* [Reading passage]:

((

Beginning in late 2019, new construction projects began on campus. In the Middle School, construction began on the new Innovation Center, set to finish construction in Fall of 2020. Also starting in fall of 2019 in the Upper School Learning Commons, meant to serve the same purpose as the Innovation Center, but with added features such as a cafe and possibly virtual reality. The final project beginning that fall is the new Central Building, meant to be a newer entrance to Webb's campus.

Houses
At the beginning of 2022, Webb started the houses program. There are six houses, named after six important figures in Webb’s history. The six are: Haslam, for the thirteen Haslam alumnis, Hudson, for Genevieve Hudson, the first headmaster of the girls school back when the school was split into boys and girls, Henslee, for Stewart Henslee, the person who gave Robert Webb the original 50 acres of campus land, Pfeifer, for William Pfeifer, a former president, Dossett, for Julie Dossett Webb, Robert Webb’s wife, and Sawney, for Sawney Webb, Robert Webb’s grandfather. Students are sorted into these houses during Middle and Upper School. They compete with other houses in games to win points. The house with the most points at the end of the year wins the house cup.

Athletics

Webb fields teams in several sports, competing in Division II (private schools) of the Tennessee Secondary School Athletic Association. Webb has athletic facilities, including football stadium, softball, baseball, soccer, lacrosse/field hockey fields, wrestling room, basketball and volleyball courts, outdoor swimming pool, outdoor track, outdoor and indoor tennis courts, and several more practice facilities.

The football team were runners-up in 1997 and 2005 and state champions in 1981, 1996, 2006, 2009, 2010, and 2012. The baseball team were state champions in 1985 & 2010. The 2010 team was led by Cole Massey and Oliver McClain. The boys cross country team was the state champion in 1990 and 2009. This achievement carried Webb to the 1990 Pepsi Cup State Championship. More recently the boys cross country team won back to back state championships in 2002, 2003, 2009, 2010, and in 2012. The girls cross country team also took a state title in 2007, 2009, 2010, and 2012. The boys lacrosse team was the 2009 East Tennessee Division II regional champions and acquired the number one LaxPower.com ranking in Division II in the state of Tennessee. The girls basketball team won a state championship in 2007 and 2009.

Sports include: baseball, basketball, bowling, cheerleading, climbing, cross country, diving, field hockey, football, golf, lacrosse, sailing, soccer, softball, swimming, tennis, track and field, volleyball, and wrestling.

High school football
The Spartans hold an intense rivalry with Knoxville Catholic High School that dates back to the 1970s.

The Spartans' first state football title (TSSAA Class A) was in the fall of 1981, when the team fielded fewer than 20 players in any one game, and most starters played offense and defense. They went 7-3 in the regular season (losing to only one Class A team) and then beat Sweetwater, Coalfield, and Meigs County in the playoffs. Webb won the championship game on December 4, 1981. It was played at Bearden High School in Knoxville, and Webb defeated Memphis Preparatory School.

Webb defeated Goodpasture, 27-20, in the TSSAA Class AA state championship.

))

* [Extracted information]:

((

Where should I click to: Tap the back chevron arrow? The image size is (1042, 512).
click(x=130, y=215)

))
((

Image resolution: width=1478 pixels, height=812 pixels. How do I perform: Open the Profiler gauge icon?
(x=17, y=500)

))

* [Tasks for this exercise]:
A – In the passage on Webb, write out the part that opens with the words containing "The Spartans' first" and closes with "AA state championship.".
B – According to the passage on Webb, why is one of the six houses named Henslee?
C – Translate this sentence from the passage on Webb into Spanish: "The house with the most points at the end of the year wins the house cup."

* [Expected results]:
A –
The Spartans' first state football title (TSSAA Class A) was in the fall of 1981, when the team fielded fewer than 20 players in any one game, and most starters played offense and defense. They went 7-3 in the regular season (losing to only one Class A team) and then beat Sweetwater, Coalfield, and Meigs County in the playoffs. Webb won the championship game on December 4, 1981. It was played at Bearden High School in Knoxville, and Webb defeated Memphis Preparatory School.

Webb defeated Goodpasture, 27-20, in the TSSAA Class AA state championship.

B – The house honors Stewart Henslee, who gave Robert Webb the original 50 acres of campus land.

C – La casa con más puntos al final del año gana la copa de las casas.